Эпитеты: «Ты не Венера, но в тебе есть что-то венерическое» (метафорический эпитет). Используются и «красочные» определения, выраженные прилагательными с вульгарной семантикой: «Желаю, хочу познакомиться, с проститутной, большой п…й».

Наличие эпитетов в граффити невелико. Это обусловлено, по-видимому, динамичностью, сжатостью и лаконичностью жанра, что позволяет лишь изредка прибегнуть к метафоричным эпитетам, индивидуально-авторским и народно-смеховым.

Гипербола и литота: «Я не вижу мира из-за дыма своей сигареты…»; «Десять минут позора – и диплом у тебя в руках…».

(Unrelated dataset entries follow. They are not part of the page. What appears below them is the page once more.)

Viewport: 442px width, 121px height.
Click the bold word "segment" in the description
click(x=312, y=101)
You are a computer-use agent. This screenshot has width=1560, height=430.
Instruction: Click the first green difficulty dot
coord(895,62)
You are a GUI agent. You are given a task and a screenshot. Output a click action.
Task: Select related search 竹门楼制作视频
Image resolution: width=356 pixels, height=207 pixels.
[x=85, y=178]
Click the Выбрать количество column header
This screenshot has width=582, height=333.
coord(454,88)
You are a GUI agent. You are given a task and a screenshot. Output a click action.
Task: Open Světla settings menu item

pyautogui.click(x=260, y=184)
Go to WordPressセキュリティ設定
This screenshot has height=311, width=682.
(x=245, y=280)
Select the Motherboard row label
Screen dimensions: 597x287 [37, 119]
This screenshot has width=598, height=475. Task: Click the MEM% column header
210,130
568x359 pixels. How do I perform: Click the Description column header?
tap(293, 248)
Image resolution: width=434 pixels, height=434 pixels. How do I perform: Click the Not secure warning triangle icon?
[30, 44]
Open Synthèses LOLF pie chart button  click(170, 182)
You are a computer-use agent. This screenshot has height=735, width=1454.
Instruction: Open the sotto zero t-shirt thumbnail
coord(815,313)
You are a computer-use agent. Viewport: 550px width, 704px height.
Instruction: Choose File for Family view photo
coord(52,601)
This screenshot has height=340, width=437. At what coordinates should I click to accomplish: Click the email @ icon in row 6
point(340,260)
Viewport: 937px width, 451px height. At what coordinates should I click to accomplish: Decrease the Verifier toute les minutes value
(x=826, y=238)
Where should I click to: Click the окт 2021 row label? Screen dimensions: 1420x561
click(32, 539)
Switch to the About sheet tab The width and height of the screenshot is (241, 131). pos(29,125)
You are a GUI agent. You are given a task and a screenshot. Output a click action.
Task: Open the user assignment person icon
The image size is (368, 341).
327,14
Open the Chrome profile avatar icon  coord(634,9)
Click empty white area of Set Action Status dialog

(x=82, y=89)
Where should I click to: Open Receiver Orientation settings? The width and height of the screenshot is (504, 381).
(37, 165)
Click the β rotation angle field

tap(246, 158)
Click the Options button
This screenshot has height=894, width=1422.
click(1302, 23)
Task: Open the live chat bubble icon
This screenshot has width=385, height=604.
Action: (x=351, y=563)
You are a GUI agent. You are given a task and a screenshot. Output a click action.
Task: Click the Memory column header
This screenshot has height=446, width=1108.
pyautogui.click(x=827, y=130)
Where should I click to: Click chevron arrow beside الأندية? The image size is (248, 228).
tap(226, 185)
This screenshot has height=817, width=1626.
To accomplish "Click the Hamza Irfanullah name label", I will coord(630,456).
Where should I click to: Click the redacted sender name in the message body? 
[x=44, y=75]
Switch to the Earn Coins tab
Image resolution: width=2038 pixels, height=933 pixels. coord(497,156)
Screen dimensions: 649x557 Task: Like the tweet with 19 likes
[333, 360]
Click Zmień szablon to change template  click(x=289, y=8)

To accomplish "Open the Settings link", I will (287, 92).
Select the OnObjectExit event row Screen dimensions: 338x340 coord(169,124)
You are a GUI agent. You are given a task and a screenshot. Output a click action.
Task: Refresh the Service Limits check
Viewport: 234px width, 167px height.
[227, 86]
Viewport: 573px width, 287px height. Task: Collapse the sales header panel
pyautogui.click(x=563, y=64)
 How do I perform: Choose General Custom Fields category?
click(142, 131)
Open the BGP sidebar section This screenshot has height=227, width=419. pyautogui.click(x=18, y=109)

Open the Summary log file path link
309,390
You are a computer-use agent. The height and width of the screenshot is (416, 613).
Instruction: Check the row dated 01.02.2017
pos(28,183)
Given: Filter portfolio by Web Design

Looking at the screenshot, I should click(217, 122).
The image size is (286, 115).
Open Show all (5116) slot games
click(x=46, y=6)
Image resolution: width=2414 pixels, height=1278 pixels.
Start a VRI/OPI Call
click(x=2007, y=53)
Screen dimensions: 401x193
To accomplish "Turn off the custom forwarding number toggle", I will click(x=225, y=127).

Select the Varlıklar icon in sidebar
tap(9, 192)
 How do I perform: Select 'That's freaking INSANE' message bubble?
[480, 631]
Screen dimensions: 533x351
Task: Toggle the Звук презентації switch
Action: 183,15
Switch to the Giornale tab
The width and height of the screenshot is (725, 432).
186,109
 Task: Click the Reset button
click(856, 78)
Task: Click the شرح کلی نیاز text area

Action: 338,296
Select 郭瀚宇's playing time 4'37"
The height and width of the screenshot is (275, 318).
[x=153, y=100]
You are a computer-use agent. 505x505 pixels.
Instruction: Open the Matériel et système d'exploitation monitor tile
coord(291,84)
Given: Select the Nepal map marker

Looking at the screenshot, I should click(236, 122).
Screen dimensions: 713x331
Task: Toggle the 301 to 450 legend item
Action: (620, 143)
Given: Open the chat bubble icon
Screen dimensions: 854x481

И все же основным средством создания образности и выражения экспрессии в граффити служит метафоризация не только привычных для восприятия текстов пословиц и поговорок, лозунгов и девизов, но и лексических единиц. Материал граффити ярчайшим образом демонстрирует проявление различных коннотаций. Коннотации характеризуют, как правило, основные или исходные значения слов, а материализуются они в переносных значениях, метафорах и сравнениях, производных словах, фразеологических единицах, определённых типах синтаксических конструкций, семантических областях действия одних единиц относительно других. Дж. Лакофф и М. Джонсон отмечают, что языковые средства выражения эмоций в высшей степени метафоричны. Эмоция практически никогда не выражается прямо, но всегда уподобляется чему-то. Поэтому наиболее адекватным лингвистическим описанием эмоций авторы считают описание через метафоры, в котором эти эмоции концептуализируются в языке. Не только метафоризация, но и словопроизводство, фразеологизация, проверболизация, грамматиколизация, семантическое взаимодействие слов – вот те языковые процессы, которые могут разворачиваться на основе коннотаций и в которых эти коннотации вещественно себя обнаруживают. В результате этих процессов несущественный и прагматический признак исходного значения слова становится существенным и семантическим в переносном значении, во фразеологизме, в производном слове. В коннотациях, следовательно, проявляется важный творческий аспект языка: они являются одним из потенциальных источников его семантического и лексического обновления.